-- SUPPLIED RECORDS follows --
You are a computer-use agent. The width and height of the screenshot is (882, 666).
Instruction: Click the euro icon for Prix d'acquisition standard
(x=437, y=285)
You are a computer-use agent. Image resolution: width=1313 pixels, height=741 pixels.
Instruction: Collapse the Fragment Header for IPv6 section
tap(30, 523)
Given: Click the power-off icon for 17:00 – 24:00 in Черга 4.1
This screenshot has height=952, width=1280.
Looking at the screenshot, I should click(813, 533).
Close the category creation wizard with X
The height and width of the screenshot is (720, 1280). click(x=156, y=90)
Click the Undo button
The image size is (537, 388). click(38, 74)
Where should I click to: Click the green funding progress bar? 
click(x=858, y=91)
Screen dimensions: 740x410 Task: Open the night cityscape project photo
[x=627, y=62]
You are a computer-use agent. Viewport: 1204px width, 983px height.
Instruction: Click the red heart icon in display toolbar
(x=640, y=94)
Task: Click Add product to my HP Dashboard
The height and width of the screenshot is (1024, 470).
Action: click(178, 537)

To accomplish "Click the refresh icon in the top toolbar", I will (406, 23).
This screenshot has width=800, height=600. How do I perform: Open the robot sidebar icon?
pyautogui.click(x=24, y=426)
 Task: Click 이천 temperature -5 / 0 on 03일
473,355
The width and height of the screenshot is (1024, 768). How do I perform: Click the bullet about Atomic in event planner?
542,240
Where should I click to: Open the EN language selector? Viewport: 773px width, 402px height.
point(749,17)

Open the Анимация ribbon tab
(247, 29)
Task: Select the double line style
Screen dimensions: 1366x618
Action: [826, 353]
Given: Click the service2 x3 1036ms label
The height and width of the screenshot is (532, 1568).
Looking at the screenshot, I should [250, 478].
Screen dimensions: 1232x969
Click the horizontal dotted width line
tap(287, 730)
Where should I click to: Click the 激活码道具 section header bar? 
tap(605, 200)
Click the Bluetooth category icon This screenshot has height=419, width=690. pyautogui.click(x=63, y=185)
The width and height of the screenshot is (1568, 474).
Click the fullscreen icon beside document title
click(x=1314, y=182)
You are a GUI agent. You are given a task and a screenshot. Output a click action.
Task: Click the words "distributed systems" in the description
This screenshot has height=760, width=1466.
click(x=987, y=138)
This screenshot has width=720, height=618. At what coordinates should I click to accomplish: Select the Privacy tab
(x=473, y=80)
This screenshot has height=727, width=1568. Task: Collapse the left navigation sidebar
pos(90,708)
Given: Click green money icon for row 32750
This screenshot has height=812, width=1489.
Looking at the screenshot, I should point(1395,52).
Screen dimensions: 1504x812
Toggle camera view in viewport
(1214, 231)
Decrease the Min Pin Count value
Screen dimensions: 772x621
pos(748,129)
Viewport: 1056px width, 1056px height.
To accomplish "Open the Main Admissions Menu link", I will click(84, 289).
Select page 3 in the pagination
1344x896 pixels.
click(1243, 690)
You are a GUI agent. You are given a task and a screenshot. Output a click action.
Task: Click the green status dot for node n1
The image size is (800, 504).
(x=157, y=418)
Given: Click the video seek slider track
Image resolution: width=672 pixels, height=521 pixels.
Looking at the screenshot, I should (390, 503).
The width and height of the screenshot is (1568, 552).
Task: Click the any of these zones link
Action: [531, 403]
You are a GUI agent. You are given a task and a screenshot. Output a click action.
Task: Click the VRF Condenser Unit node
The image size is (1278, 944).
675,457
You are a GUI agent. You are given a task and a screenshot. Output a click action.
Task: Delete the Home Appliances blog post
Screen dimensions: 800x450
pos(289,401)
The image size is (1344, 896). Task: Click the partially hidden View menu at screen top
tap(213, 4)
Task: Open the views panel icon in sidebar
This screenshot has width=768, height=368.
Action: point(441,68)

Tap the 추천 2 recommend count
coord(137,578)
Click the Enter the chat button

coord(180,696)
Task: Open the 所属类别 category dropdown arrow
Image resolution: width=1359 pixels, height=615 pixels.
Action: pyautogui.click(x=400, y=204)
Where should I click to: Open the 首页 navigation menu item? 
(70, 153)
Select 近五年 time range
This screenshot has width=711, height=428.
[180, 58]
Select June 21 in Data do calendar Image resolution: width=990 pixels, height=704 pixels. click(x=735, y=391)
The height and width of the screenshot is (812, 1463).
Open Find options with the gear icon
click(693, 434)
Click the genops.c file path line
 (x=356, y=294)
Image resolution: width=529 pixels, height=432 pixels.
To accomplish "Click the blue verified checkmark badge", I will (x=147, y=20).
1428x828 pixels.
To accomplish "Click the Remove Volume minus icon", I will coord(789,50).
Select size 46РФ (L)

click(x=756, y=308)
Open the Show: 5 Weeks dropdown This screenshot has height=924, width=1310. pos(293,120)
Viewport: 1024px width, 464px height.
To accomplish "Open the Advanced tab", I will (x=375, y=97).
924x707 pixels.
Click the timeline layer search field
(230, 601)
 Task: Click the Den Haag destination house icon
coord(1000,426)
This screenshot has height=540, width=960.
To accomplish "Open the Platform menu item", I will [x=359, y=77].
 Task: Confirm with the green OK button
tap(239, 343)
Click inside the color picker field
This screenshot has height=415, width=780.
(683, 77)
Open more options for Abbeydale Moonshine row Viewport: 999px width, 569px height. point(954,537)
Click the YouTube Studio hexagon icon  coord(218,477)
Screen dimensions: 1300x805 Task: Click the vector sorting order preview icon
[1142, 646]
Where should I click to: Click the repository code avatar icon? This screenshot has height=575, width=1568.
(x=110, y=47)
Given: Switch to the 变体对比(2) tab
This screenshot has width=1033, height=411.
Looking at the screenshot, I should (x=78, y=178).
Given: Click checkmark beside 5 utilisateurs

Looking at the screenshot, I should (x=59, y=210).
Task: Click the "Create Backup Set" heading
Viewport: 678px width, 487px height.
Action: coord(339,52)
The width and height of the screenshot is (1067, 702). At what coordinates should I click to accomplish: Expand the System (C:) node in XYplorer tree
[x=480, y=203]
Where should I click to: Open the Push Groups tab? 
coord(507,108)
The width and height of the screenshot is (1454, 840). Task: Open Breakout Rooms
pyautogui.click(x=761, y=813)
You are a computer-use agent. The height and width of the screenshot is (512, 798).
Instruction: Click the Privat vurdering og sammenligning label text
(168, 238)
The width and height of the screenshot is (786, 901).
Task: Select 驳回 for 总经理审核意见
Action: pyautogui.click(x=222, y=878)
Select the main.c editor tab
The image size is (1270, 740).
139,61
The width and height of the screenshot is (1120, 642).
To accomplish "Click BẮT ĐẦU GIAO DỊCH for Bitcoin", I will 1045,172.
-- SUPPLIED RECORDS concluded --
Where a line contains "Viewport: 1024px width, 464px height.", begin there and output each line through the end of the data above, exactly; give no other lines.

Viewport: 1024px width, 464px height.
To accomplish "Open the Advanced tab", I will (x=375, y=97).
924x707 pixels.
Click the timeline layer search field
(230, 601)
 Task: Click the Den Haag destination house icon
coord(1000,426)
This screenshot has height=540, width=960.
To accomplish "Open the Platform menu item", I will [x=359, y=77].
 Task: Confirm with the green OK button
tap(239, 343)
Click inside the color picker field
This screenshot has height=415, width=780.
(683, 77)
Open more options for Abbeydale Moonshine row Viewport: 999px width, 569px height. point(954,537)
Click the YouTube Studio hexagon icon  coord(218,477)
Screen dimensions: 1300x805 Task: Click the vector sorting order preview icon
[1142, 646]
Where should I click to: Click the repository code avatar icon? This screenshot has height=575, width=1568.
(x=110, y=47)
Given: Switch to the 变体对比(2) tab
This screenshot has width=1033, height=411.
Looking at the screenshot, I should (x=78, y=178).
Given: Click checkmark beside 5 utilisateurs

Looking at the screenshot, I should (x=59, y=210).
Task: Click the "Create Backup Set" heading
Viewport: 678px width, 487px height.
Action: coord(339,52)
The width and height of the screenshot is (1067, 702). At what coordinates should I click to accomplish: Expand the System (C:) node in XYplorer tree
[x=480, y=203]
Where should I click to: Open the Push Groups tab? 
coord(507,108)
The width and height of the screenshot is (1454, 840). Task: Open Breakout Rooms
pyautogui.click(x=761, y=813)
You are a computer-use agent. The height and width of the screenshot is (512, 798).
Instruction: Click the Privat vurdering og sammenligning label text
(168, 238)
The width and height of the screenshot is (786, 901).
Task: Select 驳回 for 总经理审核意见
Action: pyautogui.click(x=222, y=878)
Select the main.c editor tab
The image size is (1270, 740).
139,61
The width and height of the screenshot is (1120, 642).
To accomplish "Click BẮT ĐẦU GIAO DỊCH for Bitcoin", I will 1045,172.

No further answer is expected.